Heart of Palpatine, or Actor’s True Character
Monday, October 27th, 2008Photo by Pete Vilmur — Some Rights Reserved
Life itself is performance, hence the theatrical is implicit in our every action.
Luigi Pirandello was obsessed with the interplay between the make-believe and the real. (He titled a collection of his plays Naked Masks). For Pirandello, the key to understanding a person, and a character, is to perceive how they approach the process of costruirsi, or to build one’s self up, to create a mask, to impose a reality that is fictional.
How impressed he would be then with Ian McDiarmid, currently appearing in one of Pirandello’s masterpieces, Six Characters in Search of An Author.
As posted on KadmusArts Culture News this week, McDiarmid might have suffered a heart attack on onstage — and kept on performing. During the opening night performance McDiarmid suffered from dizzy spells while onstage. The offstage crew decided to call an ambulance about ten minutes before the end of the show at the Gielgud Theatre.
Paramedics arrived in time to catch the end, and watch McDiarmid gingerly make it through the curtain call. He then exited the stage and entered the ambulance.
In addition to his popular portrayal of political-evil-incarnate, Emperor Palpatine in Star Wars, McDiarmid is a distinguished stage actor and director. McDiarmid and Jonathan Kent led the Almeida from 1990 to 2001, during which time the Almeida became one of the most exciting theatres in Europe. (McDiarmid has also had the rare opportunity to play an elderly character, as he did for Emperor Palpatine in Return of the Jedi (1983), and then twenty years later play the same character as a younger man.)
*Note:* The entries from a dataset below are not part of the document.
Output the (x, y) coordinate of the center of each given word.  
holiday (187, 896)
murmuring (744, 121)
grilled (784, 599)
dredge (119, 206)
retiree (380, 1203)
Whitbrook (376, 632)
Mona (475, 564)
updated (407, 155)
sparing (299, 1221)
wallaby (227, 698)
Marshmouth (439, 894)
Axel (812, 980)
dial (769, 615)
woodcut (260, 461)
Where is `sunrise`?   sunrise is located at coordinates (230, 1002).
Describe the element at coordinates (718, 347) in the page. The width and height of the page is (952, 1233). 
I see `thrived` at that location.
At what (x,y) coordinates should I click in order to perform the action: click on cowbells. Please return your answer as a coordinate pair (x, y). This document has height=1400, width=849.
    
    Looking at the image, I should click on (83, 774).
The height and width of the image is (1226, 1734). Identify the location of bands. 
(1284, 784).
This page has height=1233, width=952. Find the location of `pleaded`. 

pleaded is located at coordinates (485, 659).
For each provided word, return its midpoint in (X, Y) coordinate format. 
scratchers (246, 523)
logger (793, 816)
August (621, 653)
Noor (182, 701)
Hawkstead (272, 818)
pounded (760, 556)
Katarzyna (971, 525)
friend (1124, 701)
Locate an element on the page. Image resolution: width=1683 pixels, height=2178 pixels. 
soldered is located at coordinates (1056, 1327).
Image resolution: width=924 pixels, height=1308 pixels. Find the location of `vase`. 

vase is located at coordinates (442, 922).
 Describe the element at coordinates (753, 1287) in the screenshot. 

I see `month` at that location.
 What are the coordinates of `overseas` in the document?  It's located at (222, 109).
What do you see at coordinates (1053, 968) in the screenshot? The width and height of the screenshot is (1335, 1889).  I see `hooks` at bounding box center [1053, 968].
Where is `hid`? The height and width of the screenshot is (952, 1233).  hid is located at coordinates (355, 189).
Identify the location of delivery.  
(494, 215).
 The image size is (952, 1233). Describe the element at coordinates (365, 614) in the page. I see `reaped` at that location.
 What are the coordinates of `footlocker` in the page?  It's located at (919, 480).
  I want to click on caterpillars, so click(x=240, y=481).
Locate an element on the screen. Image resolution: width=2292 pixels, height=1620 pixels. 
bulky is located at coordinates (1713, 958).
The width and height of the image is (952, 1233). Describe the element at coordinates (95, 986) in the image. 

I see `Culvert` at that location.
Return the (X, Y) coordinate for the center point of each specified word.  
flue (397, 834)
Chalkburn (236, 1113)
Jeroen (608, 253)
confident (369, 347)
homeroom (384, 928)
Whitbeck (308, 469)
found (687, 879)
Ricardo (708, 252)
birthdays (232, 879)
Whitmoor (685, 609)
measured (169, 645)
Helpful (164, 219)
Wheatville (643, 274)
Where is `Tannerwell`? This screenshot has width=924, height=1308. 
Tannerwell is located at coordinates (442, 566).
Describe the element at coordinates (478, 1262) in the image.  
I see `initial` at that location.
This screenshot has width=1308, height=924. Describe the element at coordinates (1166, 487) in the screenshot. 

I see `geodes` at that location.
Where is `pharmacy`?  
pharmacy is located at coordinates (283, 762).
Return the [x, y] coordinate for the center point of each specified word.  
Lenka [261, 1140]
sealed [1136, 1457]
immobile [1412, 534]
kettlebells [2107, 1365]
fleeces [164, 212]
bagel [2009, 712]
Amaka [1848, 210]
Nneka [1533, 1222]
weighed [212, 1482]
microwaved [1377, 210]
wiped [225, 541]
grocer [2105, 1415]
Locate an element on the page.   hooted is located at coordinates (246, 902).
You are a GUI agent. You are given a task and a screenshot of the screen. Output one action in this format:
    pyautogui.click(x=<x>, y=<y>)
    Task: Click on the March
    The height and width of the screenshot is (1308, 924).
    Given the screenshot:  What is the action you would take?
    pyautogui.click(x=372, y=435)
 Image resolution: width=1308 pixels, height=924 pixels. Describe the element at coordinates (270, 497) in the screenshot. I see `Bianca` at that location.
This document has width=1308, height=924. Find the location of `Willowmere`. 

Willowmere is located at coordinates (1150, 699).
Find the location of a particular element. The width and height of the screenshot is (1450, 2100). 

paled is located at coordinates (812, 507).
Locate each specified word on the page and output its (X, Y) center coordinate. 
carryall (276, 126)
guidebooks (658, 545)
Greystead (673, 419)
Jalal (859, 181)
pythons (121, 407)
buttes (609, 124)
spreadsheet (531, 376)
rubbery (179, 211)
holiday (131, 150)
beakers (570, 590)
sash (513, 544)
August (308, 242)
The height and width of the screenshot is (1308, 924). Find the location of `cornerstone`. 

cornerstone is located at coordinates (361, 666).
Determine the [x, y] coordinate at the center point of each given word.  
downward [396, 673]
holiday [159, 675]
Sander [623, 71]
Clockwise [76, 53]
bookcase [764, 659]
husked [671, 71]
After a week’s absence for recovery, the sixty-four year old McDiarmid has returned to his role as the Father in Six Characters in Search of An Author, (which Shaw said was the “most original play every written”).
As for the reviews of his opening night ambulance-in-waiting performance? Pretty good. The almost-seen-it-all Times critic Benedict Nightingale noted, “He looked ghastly, but then he was meant to.”
“A man lives…and does not see himself. Well, put a mirror before him and make him see himself in the act of living. Either he is astonished at his own appearance, or else he turns away his eyes so as not to see himself , or else in disgust he spits at his image, or again, clenches his fist to break it. In a world, there arises a crisis, and that crisis is my theatre.”
Wonder what McDiarmid saw in that moment of his internal flutter, his crisis?